As the chair of the commission, Deputy Chief Justice Raymond Zondo is also expected to make a decision whether or not attach conditions to leave to cross-examine. (Oupa Nkosi/M&G)
The commission of inquiry into state capture will hear applications made by the Guptas and Duduzani Zuma to cross-examine its witnesses on Thursday.
The commission, chaired by Deputy Chief Justice Raymond Zondo, has heard testimony from former deputy finance minister Mcebisi Jonas, former ANC MP Vytjie Mentor, former government communications (GCIS) director general Themba Maseko and acting GCIS head Phumla Williams.
On Monday it was confirmed that Gupta patriarch, Ajay and his brother, Rajesh, had applied for leave to cross-examine witnesses. It also emerged that former president Jacob Zuma had elected not to apply, but that his son, Duduzani, had.
In a letter to the commission, sourced by The Sunday Times, the former president’s lawyers wrote: “We are satisfied that nothing in the aforementioned witnesses’ statements implicates or may implicate our client in the infringement of the aforementioned statutes‚ policies of government and relevant ethical codes.”
Counsel for controversial arms deal adviser Fana Hlongwane, Jaap Cilliers SC, will also present argument as to why his client should be granted leave to cross-examine on Thursday.
Jonas’s testimony before the commission suggested that Hlongwane co-ordinated a clandestine meeting between him and Ajay Gupta at the Gupta compound in Saxonwold in 2015, during which Jonas was offered a R600-million bribe and a position in Zuma’s Cabinet in exchange for his cooperation at Treasury by his host.

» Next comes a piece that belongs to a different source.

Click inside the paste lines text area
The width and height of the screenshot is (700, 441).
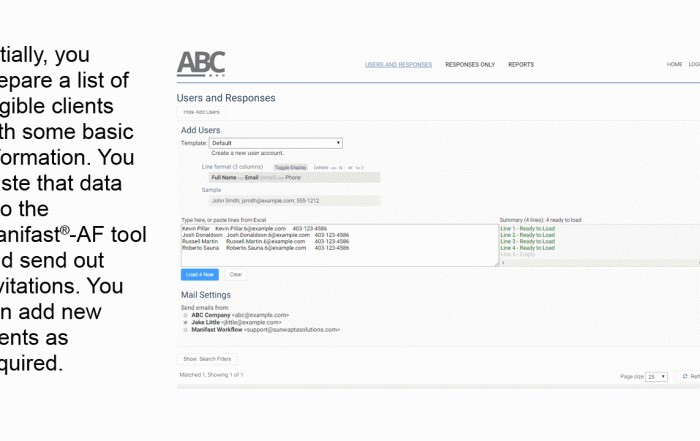coord(338,256)
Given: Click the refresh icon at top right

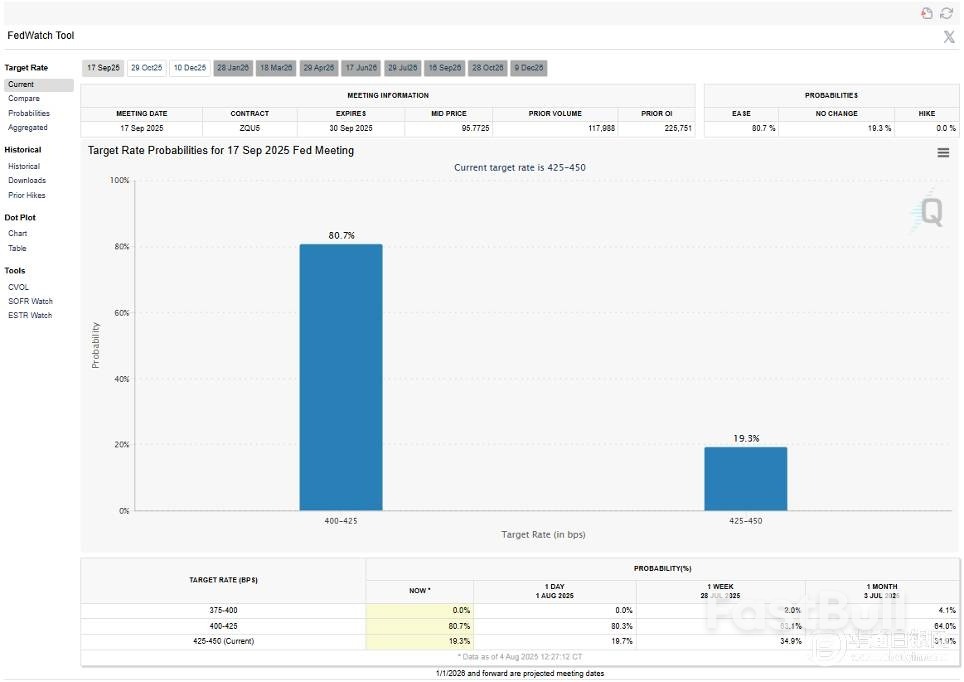Looking at the screenshot, I should click(946, 13).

Former public enterprises minister Lynne Brown also made a surprise application for cross-examination. Brown had not received notice that she might be implicated and her name was only tentatively attached to Mentor’s testimony: Mentor was allegedly offered the position of public enterprises minister by Ajay Gupta, before Barbara Hogan was replaced by Brown.
Former presidential aide Lakela Kaunda, as well as two Hawks officials — Advocate Mandla Mtolo and Major General Zinhle Mnonopi — have also applied to cross-examine.

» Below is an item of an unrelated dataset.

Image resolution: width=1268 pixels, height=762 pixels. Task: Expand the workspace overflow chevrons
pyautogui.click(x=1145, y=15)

Elements of Kaunda’s and Mtolo’s affidavits to the commission were ventilated during Mentor’s testimony. Kaunda denied that she had co-ordinated the meeting between Mentor and Ajay and Mtolo denied that he had corrupted her police statement attached to a 2016 complaint she had made against the Guptas.
Mnonopi, who was implicated in Jonas’s testimony as allegedly having attempted to foil an investigation into the Gupta bribe, was suspended last Thursday.
Advocate for the Hawks Vincent Siwela assured the Mail & Guardian last week that all his clients, including Mnonopi, deny the allegations made against them at the commission.
Though Williams implicated former communications minister Faith Muthambi and Gupta-linked media owner Mzwanele Manyi in her testimony, neither will present their applications to cross-examine on Thursday.
On Monday Advocate Kate Hofmeyr, who led Williams’ testimony, indicated that the commission has yet to receive any such applications from those implicated by Williams.
In an affidavit to the commission, seen by the M&G, Manyi said he intends to make the application but is still in the process of compiling documentary evidence he has requested from GCIS.
On Thursday Zondo will hear the applications of those implicated, which he will consider in his decision whether or not to grant leave to cross-examine.
According to the the commission’s regulations, “there is no right to cross-examine a witness before the Commission but the Chairperson may permit cross-examination should he deem it necessary and in the best interests of the work of the Commission to do so”.
As the chair of the commission, Zondo is also expected to make a decision whether or not attach conditions to leave to cross-examine. Zondo indicated last week that he was considering attaching a time limit to the cross-examinations.
Last week Advocate Vincent Maleka SC, of the commission’s legal team, argued that Zondo ought to impose conditions on the privilege to cross-examine witnesses that would require implicated persons to take the witness stand themselves.
“There can be no doubt about the desirability that if people are going to cross-examine they should really be prepared to take the witness stand and give evidence… But whether or not this goes as far as to compel that they must make that choice upfront. I am not sure, it might be something that needs argument,” Zondo responded.